# Age of Empires 3 LAN Freezes



## socav (Apr 9, 2009)

My buddy and I have been playing Age of Empires 3 on a LAN for a while now. We have only played 1 on 1 games. Recently we've tried playing with computer players added, and the game almost always freezes about 10 minutes into it. Here's some info about the setup:

Host computer:
Phenom II X4 940
Nvidia 8800GT
4GB ram
Running Windows 7

Other computer:
Athlon 64 3200+
Nvidia 6600GT
1GB ram
Running Windows XP Home SP2

We used to connect through a Linksys WRT54GS router. It worked fine with only us two playing, but when we add computer players, the host computer almost always freezes, even with the graphics settings turned all the way down. We have to do a hard reset.

I switched to using just a Netgear FS605 switch to connect, and we were able to play an entire 40-minute game with 4 additional computer players and the graphics settings maxed. The next day, we tried again with only 2 additional players, and it crashed within 10 minutes. I turned the graphics settings down, and we played with 3 computer players, and it still crashed.

Any ideas of what the heck could be happening here? I can't believe that the host computer would be overloaded, but maybe it is?


----------



## McNinja (Jun 22, 2008)

who's hosting the lan games

I've always had problems hosting games because of my stupid Nvidia motherboard


----------



## Tiber Septim (Feb 9, 2006)

It could be due to Windows 7.
Have you tried hosting with the Athlon system?

Have you tried running a P2P setup using a crossover cable? It's probably not the router or switch but that would rule them out.

Is the system crashing or freezing? You mention both in your post. Also, is it only affecting one PC or both? It may not have anything to do with the game or network, it could be a hardware problem with the affected PC.


----------



## Hircine (Mar 24, 2009)

Because you are running Win7, i would recommend you run in compatibility mode using XP.
if that does not help, use the other system to do hosting.


----------



## socav (Apr 9, 2009)

"who's hosting the lan games"
The Phenom PC

"Have you tried hosting with the Athlon system?"
No, not that I am aware of. I will try that. Thanks.

"Have you tried running a P2P setup using a crossover cable?"
No, I haven't. I need to get/make one first. I'll try that. Thanks.

"Is the system crashing or freezing?"
The computer completely freezes. I have to do a hard reset.

"Also, is it only affecting one PC or both?"
It is affecting the Phenom PC. The Athlon PC is unaffected. However, the Athlon PC has frozen once before. I wasn't playing, however, so I'm not sure who was hosting.

"Because you are running Win7, i would recommend you run in compatibility mode using XP."
Good idea.
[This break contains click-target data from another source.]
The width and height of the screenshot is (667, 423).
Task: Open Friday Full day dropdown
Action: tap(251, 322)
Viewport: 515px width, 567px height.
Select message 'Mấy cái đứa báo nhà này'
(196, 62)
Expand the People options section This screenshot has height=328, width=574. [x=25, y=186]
I will try that. Thanks.


----------



## McNinja (Jun 22, 2008)

you should try just running Age OF Empires 3 with one CPU core

this might be a little troublesome but start up the game then minimize and go into the task manager
find the process for AOE 3 and right click on it
set affinity and make sure only one core is clicked


----------



## socav (Apr 9, 2009)

Mcninjaguy said:


> you should try just running Age OF Empires 3 with one CPU core
> 
> this might be a little troublesome but start up the game then minimize and go into the task manager
> find the process for AOE 3 and right click on it
> set affinity and make sure only one core is clicked


Interesting. I never knew that was possible. I'll try that, thanks. Just curious, how might that solve the problem?


----------



## McNinja (Jun 22, 2008)

some games were never designed for multi cores and they just get confused when they see more than one core on a CPU


----------



## socav (Apr 9, 2009)

I tried running the game in compatibility mode for Win XP. Didn't help.
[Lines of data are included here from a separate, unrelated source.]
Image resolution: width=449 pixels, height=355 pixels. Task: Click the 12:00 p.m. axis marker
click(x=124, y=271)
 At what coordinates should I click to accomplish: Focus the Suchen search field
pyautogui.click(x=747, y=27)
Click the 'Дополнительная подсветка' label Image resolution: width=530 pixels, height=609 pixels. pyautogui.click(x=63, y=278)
Then we tried hosting with the Athlon computer, and it worked fine. I guess we'll just do that from now on.

I would love to know what causes the lock-ups, though, so maybe I'll play around with it some more.

Thanks for the help, everyone.


----------



## McNinja (Jun 22, 2008)

I mean why can't windows right program to help run older games after all this is the system where everyone plays games on!


----------



## Tiber Septim (Feb 9, 2006)

It could just be a networking bug with the Windows 7 machine.
It's not an old game, so it shouldn't be a compatibility problem.
I'd send feedback about it, that's the purpose of Beta's after all.


----------



## Jason09 (Jan 3, 2009)

Have you tried opening the ports for Age of Empires? Or are they just required to be open for play over the Internet?


----------



## socav (Apr 9, 2009)

I haven't messed around with opening ports. It seems to work fine as it is now. As long as the XP computer is hosting.


----------



## darkdemon60 (Jul 5, 2009)

Hi

I am also having the problem of ESO and Lan games freezing after a certain period of time. i tried a deathmatch to see if it was a time problem but the game froze after 5 minutes. it seems to be as soon as there are multiple full armies on the map. i am running vista and a dual core laptop with a 8600 geforce GT. any help would be much appreciated.:4-dontkno


----------



## Jason09 (Jan 3, 2009)

darkdemon60 said:


> Hi
> 
> I am also having the problem of ESO and Lan games freezing after a certain period of time. i tried a deathmatch to see if it was a time problem but the game froze after 5 minutes. it seems to be as soon as there are multiple full armies on the map. i am running vista and a dual core laptop with a 8600 geforce GT. any help would be much appreciated.:4-dontkno


Please post a speedtest.net result to see if it is your Internet speed or just related to the game.


----------